More public health-anthropology face-offs

For those who inexplicably continue to read this blog, you may have well noticed I am doing little fieldwork at all. It's a bit shameful, as I believe I am a superhero and can move, get horribly sick, and start new research all simultaneously. In addition, I have started to look at a CDC grant for funding the next year of my life (which is proving daunting in its labyrinthian criteria and guidelines). It's all very exciting in its perilousness.

In the work that I've been contracted to do with the LA health department, there have been a number of frustrations in which the CDC people simply fail to have any interest or faith in the kind of work I do. As I've spent a good amount of time in the public health world, it isn't a huge shock, but it never fails to depress me. In spite of being hired to do "qualitative" research, there was a proposal to include an exit survey at the end of some of our research. Anthropologists don't really enjoy being reduced to the "qualitative" category, as it is usually used derogatively and implies a lesser research method than the more robust "quantitative" methods.

Surveys are usually quantitative. You take conceptual questions and you make them fit into binary responses. I hate this. Rarely do we have binary reactions to social phenomena. If you don't want to make it binary, you can use likert scales, which allow for a range of responses. I have never felt either option on surveys matched my feelings about anything. I'm always choosing the least bad choice. Further, the public healthians constantly ask me if my research methods will "bias" those we're observing, as though a survey with slotted answers don't intriniscally bias the respondent -- since one is given predetermined responses, rather than answering with your own terms. Clearly, such methods have utility, but I simply don't believe that any research method is fully sufficient, and thus, it's acceptable to choose a method that is different than the more standard one. Not because my method is superior (depending on what you value -- is it efficiency or nuance? Statistics or depth of information?), but because none is flawless, why assume that there is an actual hierarchy or value attached to the data collected?
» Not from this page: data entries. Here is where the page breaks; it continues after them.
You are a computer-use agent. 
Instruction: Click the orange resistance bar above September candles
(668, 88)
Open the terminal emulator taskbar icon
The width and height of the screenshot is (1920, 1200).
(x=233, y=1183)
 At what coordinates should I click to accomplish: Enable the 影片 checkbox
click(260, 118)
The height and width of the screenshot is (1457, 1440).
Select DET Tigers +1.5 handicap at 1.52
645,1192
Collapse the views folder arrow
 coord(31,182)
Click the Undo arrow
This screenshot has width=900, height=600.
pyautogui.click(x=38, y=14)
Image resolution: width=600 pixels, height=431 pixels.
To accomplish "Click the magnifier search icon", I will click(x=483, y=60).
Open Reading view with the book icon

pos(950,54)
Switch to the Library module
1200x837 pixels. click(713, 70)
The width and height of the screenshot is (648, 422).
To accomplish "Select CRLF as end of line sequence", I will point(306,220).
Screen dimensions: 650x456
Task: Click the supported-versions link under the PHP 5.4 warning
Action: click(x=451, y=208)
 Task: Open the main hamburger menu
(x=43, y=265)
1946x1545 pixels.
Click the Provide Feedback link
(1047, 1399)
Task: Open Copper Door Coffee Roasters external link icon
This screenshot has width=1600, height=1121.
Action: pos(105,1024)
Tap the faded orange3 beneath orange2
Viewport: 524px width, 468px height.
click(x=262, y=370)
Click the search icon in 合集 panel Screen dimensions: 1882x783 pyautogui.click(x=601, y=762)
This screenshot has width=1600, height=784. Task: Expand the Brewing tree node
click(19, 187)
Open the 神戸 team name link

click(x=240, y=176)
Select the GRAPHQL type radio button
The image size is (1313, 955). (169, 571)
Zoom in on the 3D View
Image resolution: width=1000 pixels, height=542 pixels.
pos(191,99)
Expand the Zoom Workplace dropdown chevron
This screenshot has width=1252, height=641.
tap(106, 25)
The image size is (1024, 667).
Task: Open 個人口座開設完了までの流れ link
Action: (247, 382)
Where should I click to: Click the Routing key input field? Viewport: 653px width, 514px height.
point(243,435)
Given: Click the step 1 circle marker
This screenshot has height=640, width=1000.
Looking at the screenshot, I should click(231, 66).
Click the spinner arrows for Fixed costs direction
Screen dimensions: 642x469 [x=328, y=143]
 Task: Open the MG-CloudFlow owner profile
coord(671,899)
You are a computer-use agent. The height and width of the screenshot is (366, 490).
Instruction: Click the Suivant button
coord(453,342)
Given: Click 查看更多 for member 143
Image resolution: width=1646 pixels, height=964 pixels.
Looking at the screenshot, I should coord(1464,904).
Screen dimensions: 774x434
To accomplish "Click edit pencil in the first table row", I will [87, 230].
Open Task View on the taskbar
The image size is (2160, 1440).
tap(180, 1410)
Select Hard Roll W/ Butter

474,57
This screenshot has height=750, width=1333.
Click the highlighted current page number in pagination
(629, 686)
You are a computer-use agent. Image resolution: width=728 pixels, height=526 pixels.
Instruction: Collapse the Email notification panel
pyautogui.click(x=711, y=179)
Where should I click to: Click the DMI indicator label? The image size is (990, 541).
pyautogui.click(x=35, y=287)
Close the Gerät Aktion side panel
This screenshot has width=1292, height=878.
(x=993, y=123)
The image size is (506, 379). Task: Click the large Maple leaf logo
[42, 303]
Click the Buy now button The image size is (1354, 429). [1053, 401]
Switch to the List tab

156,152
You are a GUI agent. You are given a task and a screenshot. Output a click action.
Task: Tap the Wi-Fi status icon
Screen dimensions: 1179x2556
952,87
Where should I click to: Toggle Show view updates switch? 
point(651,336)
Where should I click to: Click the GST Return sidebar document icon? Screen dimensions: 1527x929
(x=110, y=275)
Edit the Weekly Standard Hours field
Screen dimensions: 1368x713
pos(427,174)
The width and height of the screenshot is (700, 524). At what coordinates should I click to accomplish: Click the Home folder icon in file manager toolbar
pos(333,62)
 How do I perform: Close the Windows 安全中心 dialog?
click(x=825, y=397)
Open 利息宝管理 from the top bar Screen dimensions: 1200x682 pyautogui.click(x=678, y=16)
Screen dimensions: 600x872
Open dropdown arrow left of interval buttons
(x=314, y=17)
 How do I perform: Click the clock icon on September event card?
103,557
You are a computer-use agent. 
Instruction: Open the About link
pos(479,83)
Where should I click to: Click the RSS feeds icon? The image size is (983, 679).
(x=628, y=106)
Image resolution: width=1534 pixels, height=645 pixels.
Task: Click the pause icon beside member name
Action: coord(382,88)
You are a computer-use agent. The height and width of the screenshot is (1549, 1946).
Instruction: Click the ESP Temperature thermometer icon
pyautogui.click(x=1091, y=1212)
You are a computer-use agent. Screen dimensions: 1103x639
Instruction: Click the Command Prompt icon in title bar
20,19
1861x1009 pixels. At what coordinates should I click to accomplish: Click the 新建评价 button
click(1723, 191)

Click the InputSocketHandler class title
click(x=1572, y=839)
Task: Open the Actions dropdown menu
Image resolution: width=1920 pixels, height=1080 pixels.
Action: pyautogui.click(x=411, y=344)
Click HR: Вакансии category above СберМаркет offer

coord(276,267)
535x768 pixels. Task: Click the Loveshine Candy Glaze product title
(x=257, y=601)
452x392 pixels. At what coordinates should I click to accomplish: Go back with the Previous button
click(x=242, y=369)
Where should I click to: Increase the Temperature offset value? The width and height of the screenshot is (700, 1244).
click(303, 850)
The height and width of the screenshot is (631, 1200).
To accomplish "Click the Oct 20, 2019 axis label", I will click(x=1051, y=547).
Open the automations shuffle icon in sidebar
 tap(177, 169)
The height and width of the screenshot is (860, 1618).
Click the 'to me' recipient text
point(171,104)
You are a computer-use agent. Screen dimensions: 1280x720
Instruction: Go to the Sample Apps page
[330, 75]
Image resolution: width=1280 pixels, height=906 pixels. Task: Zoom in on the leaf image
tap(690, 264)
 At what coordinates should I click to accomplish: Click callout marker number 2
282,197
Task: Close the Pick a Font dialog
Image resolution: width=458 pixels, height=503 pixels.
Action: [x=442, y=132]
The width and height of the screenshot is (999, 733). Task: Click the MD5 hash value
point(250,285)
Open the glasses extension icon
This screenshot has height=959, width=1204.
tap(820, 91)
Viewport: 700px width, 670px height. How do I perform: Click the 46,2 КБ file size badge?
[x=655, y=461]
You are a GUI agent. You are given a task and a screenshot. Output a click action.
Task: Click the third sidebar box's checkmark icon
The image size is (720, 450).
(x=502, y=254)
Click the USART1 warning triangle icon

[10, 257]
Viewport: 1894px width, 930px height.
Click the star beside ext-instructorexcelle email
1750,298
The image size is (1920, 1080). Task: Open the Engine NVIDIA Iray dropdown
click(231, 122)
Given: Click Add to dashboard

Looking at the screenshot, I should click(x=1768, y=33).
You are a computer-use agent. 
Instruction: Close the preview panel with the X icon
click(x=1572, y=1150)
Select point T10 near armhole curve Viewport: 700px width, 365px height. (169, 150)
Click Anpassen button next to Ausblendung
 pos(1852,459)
Fortunately, on the LA side, my supervisor brought in an epidemiologist to consult on the survey, since I had no interest in it, have no skills to develop it, and think it's kind of a bullshit measure. Suffice it to say, meeting with the epidemiologist, I immediately hated her. Her way of framing questions and understanding the problems offended me and struck me as completely naive about the actual population with whom we will be working. She simply couldn't understand the nuances of the project that the project director and I had been trying to access through the qualitative methods. Not all epidemiologists are dense, and some do some fascinating and wonderful work. But it was kind of depressing to be confronted (again, for the millionth time) with the limitations of the public health methodology. I've very much wanted to bridge disciplines, but these few months working with the public health side of things makes me want to run in the other direction.